Does he looked in his rearview mirror occasionally? I've seen a fair bit of dangerous braking going on when people finally notice the police car (or Highway Agency Traffic Officer vehicle!).
 
#13
I would also willingly turn a 120 mm on the closet (or real) gays who find my backside so attractive that I can see them but not their number plates in my rear view mirror at 70 (cough!) mph.

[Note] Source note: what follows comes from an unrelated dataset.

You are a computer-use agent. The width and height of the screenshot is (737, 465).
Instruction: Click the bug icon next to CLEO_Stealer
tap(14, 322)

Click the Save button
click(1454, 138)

Switching your rear fog lights on (or gently tapping the brake pedal) produces a most amusing affect on that particular breed of wanker.
 
#15
.
What's wrong with doing something else whilst at the wheel? You've obviously never had a wank whilst in a convoy.
 

BuggerAll

LE
Kit Reviewer
Book Reviewer
#16
#17
trust me you aint seen nothing, get your aarses over to N.I. full of very selfish wankers and wouldnt know how to spell safe driving, best folk in the world then put em behind the wheel and watch em try to kill someone
 
#18
Their are some who just should never be given a push bike yet alone a car, Back in january my uncle got his brand new company car an Insignia VXR in white couple of days later were in it for a test drive we pull up at a zebra crossing and this old batterd KA who had been a resonable distance behind goes straight in to the back of us fortunatly the KA was going slowly so everyone walked away fine but the insignia looked like some one had done a number on its backside. We couldn't figure out how the fat las driving the KA could have missed us stop. However one of the people on the street who'd seen the crash said as the KA was coming up to us the girl driving had been looking over her shoulder and reaching for something in the backseat, which would explain why she never saw us.

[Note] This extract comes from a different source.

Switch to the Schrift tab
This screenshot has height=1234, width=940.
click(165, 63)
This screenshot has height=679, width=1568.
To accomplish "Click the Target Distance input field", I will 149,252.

Good news was though the VXR was replaced by the rental company with an identical one pretty quick.
 
#19
Their are some who just should never be given a push bike yet alone a car, Back in january my uncle got his brand new company car an Insignia VXR in white couple of days later were in it for a test drive we pull up at a zebra crossing and this old batterd KA who had been a resonable distance behind goes straight in to the back of us fortunatly the KA was going slowly so everyone walked away fine but the insignia looked like some one had done a number on its backside. We couldn't figure out how the fat las driving the KA could have missed us stop. However one of the people on the street who'd seen the crash said as the KA was coming up to us the girl driving had been looking over her shoulder and reaching for something in the backseat, which would explain why she never saw us.
Good news was though the VXR was replaced by the rental company with an identical one pretty quick.

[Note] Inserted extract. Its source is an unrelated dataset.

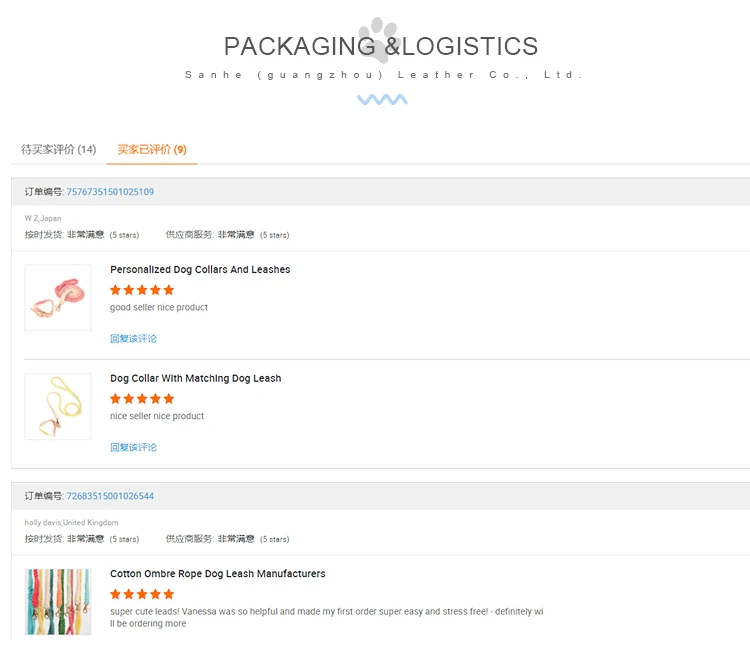Switch to the 待买家评价 (14) tab
The height and width of the screenshot is (654, 750).
click(59, 150)
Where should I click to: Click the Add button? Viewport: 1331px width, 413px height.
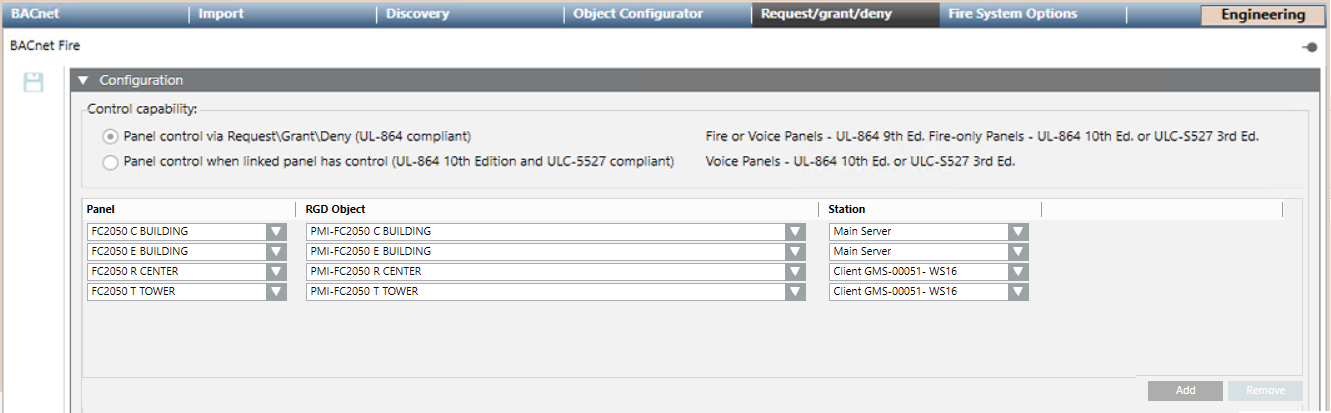point(1185,391)
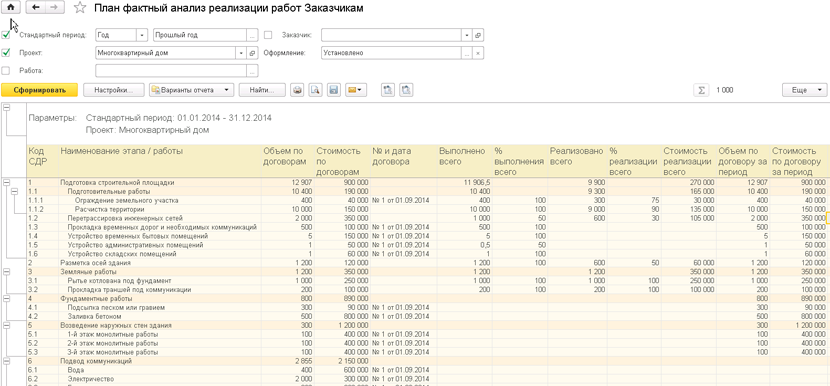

You're lucky you had a witness. Driving my Alfa Guilietta, I pulled up at a Pelican crossing, applied handbrake and waited ... no one there, of course. Just as I'd stopped, I noticed a car approaching behind, 2 people in it, and watched it continue to approach, thinking "Hmm. They're leaving the old braking a bit late" and by the time, I'd realized they weren't going to stop it was too late to do much about it. Result, one Fiat Panda with its snout embedded in my rear seat - my Alfa stuffed, their Fiat OKish. Thank goodness for the impact absorbing properties of Italian Rust. Exchanged details, etc. When I put the claim in they denied they'd ever been in Cambridge that day, let alone had an accident of any kind, and with no witnesses ...
 
#20
I'm on my motorbike, pull up behind a car at a set of lights. Car takes off, so do I, next thing.......gone......the driver of the car...? WTF just happened thinks I, the car is still pottering along except for one hand on the stearing wheel. Fuck me for a game of soldiers, so I overtake on the inside as there's a road divider, as I come alongside there is this bitch leaning over and faffing about in the glovebox with her left hand and still steering with the right. I shake my head and wonder why do I ride my bike knowing that there's 'tards like this on the road?